▶ **TASK TO CARRY OUT**
Omit every picture and write out the rest of the records exactly.

▶ **LISTED RECORDS**
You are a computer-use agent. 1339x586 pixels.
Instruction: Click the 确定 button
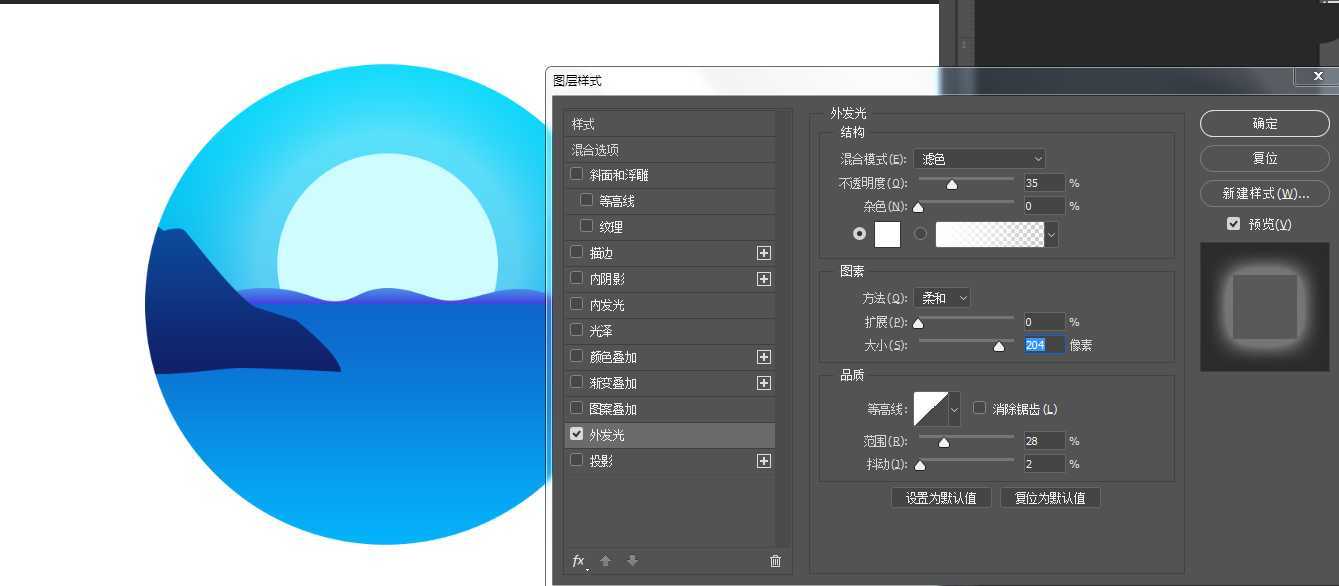pyautogui.click(x=1263, y=123)
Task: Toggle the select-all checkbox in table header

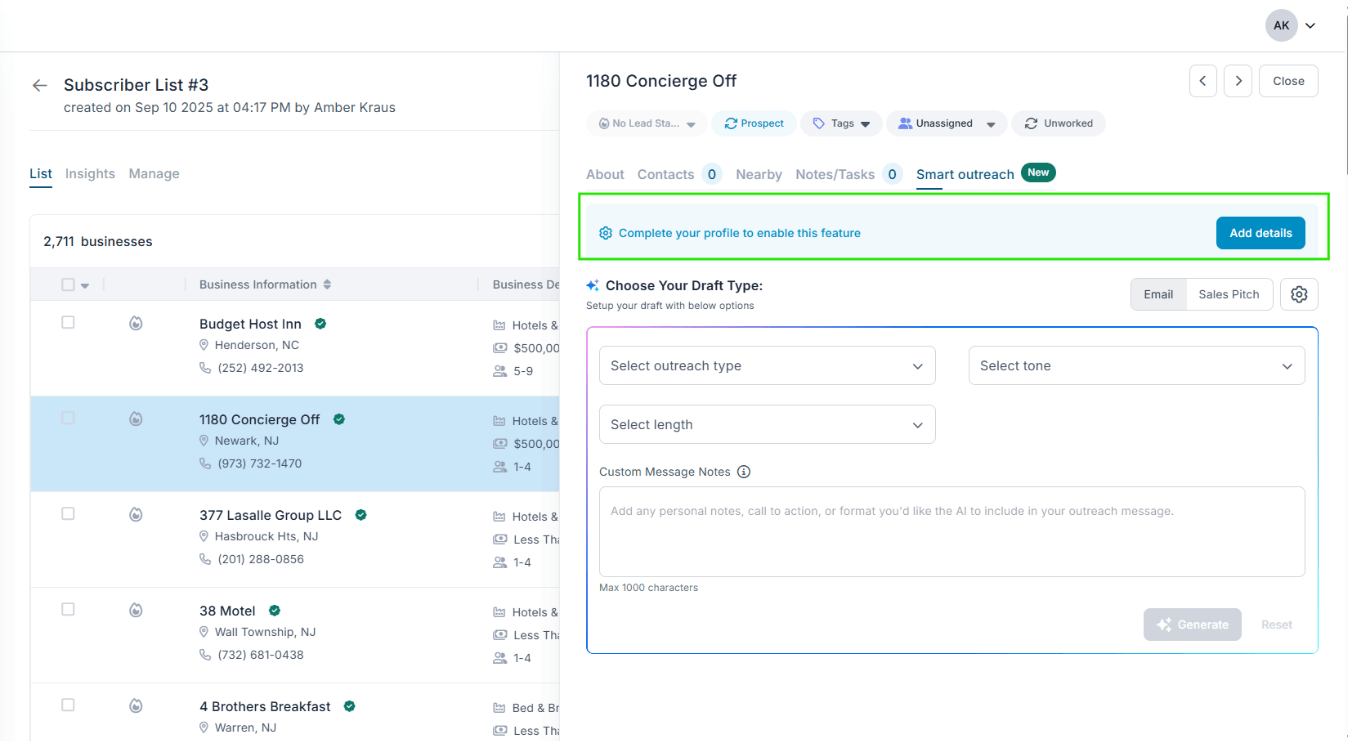Action: [x=68, y=285]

▶ **EXERCISE OUTPUT**
You are a computer-use agent. 1339x586 pixels.
Instruction: Click the 确定 button
pyautogui.click(x=1263, y=123)
Task: Toggle the select-all checkbox in table header

Action: [x=68, y=285]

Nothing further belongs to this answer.